SA was then placed under a one-year observation period in October 2021, giving the country time to address the Recommended Actions. In January 2023 an assessment of SA’s progress found that the country had made positive progress, reducing the 67 Recommended Actions to 8 strategic deficiencies. Despite the governments best efforts, passing two major Amendment Acts in 2022, the FATF placed South Africa on its grey list on the 24 February 2023.
Implications for the insurance industry
There are a few implications paired with being placed on this list by the AFTF, especially for those insurers whose business models and strategies rely on reinsurance programmes concluded with foreign reinsurers. These insurers are likely to experience enhanced Customer Due Diligence (CDD) and Know your Client (KYC) requirements, potentially increasing the cost of compliance and reinsurance.
Some global companies have internal policies that prevent them from doing business with grey listed countries. This could mean that some foreign reinsurers may not be willing to do business with South African insurance companies and this could have dire financial consequences.
It remains incumbent upon every company in the financial sector to ensure that they do their part to comply with national regulations. At Maksure Risk Solutions, there now exist stringent accountability and compliance measures aimed at ensuring that SA is taken off the grey list as soon as possible.
Below are some of the initiatives Maksure has taken in this space, amongst other things:
- Ensure registration as an Accountable Institution with the Financial Intelligence Centre (the (FIC);
- Continuously train employees on AML;
- Adopt and implement a Risk Management and Compliance Plan that speaks to its business model;
- Keep a record of transactions;
- Keep a record of the information obtained to verify a client’s identity and the nature of the business relationship, and the source of the funds that the client is expected to use to conclude transactions;
- Conduct Customer Due Diligence which places responsibility on Accountable Institutions to know who they are doing business with; and
- Conduct sanctions screening and in certain circumstances report to the FIC.
Accountable institutions must note that it’s not enough to have policies and procedures in place, they also have to demonstrate effectiveness of their internal systems and controls.
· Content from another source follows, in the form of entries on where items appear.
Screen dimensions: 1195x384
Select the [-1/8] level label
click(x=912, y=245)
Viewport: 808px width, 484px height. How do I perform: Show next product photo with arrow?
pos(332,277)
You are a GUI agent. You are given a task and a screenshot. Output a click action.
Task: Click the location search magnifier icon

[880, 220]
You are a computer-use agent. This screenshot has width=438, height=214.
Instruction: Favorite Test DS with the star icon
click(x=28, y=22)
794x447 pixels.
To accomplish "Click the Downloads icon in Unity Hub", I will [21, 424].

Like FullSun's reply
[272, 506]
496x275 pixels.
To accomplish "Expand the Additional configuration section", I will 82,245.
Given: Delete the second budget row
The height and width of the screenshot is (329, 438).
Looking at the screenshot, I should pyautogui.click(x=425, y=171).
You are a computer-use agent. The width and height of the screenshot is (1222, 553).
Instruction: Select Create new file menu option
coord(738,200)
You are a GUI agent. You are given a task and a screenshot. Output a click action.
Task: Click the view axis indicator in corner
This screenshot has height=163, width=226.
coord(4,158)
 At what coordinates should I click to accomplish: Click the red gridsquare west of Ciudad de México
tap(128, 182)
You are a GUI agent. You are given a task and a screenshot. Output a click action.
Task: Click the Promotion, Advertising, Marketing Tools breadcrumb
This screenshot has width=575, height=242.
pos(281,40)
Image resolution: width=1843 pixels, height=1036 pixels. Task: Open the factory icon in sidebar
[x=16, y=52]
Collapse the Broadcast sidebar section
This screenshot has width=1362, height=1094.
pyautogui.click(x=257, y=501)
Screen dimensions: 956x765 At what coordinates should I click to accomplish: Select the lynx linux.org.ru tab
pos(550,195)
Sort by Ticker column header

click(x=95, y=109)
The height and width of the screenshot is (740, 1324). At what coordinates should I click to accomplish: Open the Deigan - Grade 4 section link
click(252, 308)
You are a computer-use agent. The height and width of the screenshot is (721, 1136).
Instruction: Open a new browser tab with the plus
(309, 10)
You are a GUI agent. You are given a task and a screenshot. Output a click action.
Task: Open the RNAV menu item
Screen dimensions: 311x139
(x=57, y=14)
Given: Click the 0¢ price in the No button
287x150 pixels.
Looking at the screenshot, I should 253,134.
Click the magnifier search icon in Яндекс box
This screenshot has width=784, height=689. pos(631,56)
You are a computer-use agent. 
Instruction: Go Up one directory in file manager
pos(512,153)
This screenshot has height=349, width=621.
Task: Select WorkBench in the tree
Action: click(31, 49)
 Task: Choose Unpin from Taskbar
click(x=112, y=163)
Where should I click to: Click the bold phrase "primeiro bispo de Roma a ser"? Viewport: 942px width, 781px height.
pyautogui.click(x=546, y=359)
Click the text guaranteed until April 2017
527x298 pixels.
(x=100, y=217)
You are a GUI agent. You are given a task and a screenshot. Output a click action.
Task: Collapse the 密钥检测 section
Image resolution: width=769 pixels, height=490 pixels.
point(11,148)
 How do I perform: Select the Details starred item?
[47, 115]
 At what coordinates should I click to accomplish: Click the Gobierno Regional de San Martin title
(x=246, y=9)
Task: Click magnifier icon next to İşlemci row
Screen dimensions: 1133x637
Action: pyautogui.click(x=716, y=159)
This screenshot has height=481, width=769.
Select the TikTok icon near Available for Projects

A lot of organisations that have been fined by the FIC are not fined for money laundering itself but due to failure to show implementation and compliance with Customer Due Diligence, risk assessment, staff training and ongoing monitoring.
In this ever changing regulatory environment, Maksure Risk Solutions has continued to demonstrate agility and adaptability as the company constantly invests in, and tightens its internal systems and controls to ensure that it is in compliance with legislation. Its commitment to always keep abreast of the trends and ensure strict and timely compliance is what makes it the broker of choice.